Someone sent me some images from the ongoing Big Brother Africa programme today. It looks like the pics have been doing the rounds, with Outraged of Surulere competing with shrill protestations with Shocked of Enugu.
I don't see what all the fuss is about. The women were filmed in their private space, and have towels hiding most of their bodies. The one on the left even seems to be half covering her breast in an attempt at modesty.
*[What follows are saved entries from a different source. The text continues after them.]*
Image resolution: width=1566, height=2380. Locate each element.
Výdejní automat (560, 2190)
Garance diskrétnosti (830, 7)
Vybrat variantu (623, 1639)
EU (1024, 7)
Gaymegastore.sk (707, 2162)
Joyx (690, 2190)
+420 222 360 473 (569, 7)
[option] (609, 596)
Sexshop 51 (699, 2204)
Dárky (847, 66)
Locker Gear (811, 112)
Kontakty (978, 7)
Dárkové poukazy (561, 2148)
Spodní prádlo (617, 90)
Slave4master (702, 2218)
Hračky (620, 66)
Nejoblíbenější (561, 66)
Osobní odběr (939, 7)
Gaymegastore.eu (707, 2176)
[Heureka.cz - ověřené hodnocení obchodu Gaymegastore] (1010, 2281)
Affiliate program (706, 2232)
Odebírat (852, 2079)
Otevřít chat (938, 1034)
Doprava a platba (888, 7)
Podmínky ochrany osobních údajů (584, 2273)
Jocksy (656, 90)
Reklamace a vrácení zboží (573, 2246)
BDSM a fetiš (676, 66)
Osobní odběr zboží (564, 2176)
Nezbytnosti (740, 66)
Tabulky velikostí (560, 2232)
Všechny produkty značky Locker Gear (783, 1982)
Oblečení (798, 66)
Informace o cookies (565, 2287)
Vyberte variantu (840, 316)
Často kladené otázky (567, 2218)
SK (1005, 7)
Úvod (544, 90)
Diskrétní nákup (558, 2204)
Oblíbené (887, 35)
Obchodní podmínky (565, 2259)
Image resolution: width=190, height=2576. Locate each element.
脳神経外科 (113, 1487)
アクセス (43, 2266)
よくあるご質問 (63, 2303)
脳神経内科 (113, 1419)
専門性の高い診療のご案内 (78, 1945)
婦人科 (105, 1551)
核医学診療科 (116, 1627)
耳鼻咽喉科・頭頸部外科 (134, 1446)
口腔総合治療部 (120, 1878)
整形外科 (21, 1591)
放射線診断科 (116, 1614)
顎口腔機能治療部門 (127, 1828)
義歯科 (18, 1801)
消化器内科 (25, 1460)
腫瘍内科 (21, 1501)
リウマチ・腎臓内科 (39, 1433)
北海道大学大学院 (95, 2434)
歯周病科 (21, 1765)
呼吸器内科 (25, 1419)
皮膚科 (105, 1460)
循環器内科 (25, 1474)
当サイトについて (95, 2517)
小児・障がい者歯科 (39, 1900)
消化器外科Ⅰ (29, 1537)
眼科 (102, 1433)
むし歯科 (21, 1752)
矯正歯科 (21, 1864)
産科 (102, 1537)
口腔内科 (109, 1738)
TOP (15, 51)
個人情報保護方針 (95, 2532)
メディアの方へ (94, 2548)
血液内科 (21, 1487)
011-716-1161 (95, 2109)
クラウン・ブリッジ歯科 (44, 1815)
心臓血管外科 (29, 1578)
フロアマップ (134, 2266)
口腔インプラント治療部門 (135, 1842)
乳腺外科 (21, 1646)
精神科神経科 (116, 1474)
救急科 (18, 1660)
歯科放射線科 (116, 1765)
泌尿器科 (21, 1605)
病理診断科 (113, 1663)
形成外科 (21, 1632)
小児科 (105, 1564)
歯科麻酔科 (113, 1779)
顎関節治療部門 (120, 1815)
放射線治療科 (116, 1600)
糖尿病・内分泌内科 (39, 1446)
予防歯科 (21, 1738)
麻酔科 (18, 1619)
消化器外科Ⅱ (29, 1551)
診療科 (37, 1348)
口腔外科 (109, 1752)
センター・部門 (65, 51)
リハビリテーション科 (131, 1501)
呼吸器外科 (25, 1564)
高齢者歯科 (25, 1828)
More interesting than the pictures themselves are the reactions to them. It seems to me that the outcry stems from a mixture of moral hypocrisy and repressed sexuality (the two are related). Whereas I see a perfectly usual locker-room type image and barely bat an eyelid, I can't help imagining those who are outraged are at least in small part secretly aroused - and that their response is a confused attempt to abolish their desire in the name of organised religion. And yet: is it really immoral for images of naked women to be represented in mass media - especially given there is no sexual theme at work? Doesn't the response suggest some form of alienation is operating in the collective pysche? After all, many African cultures embraced varying degrees of nudity, and some still do, even in Nigeria. Do we really want to join hands with an age old colonial attitude that such practices are outdated and/or shameful? Must humans have clothes on to be seen as moral beings?
Ultimately, if we cannot accept our own nudity, without immediately sexualising it and then proscribing it, can we ever fully accept our own humanity?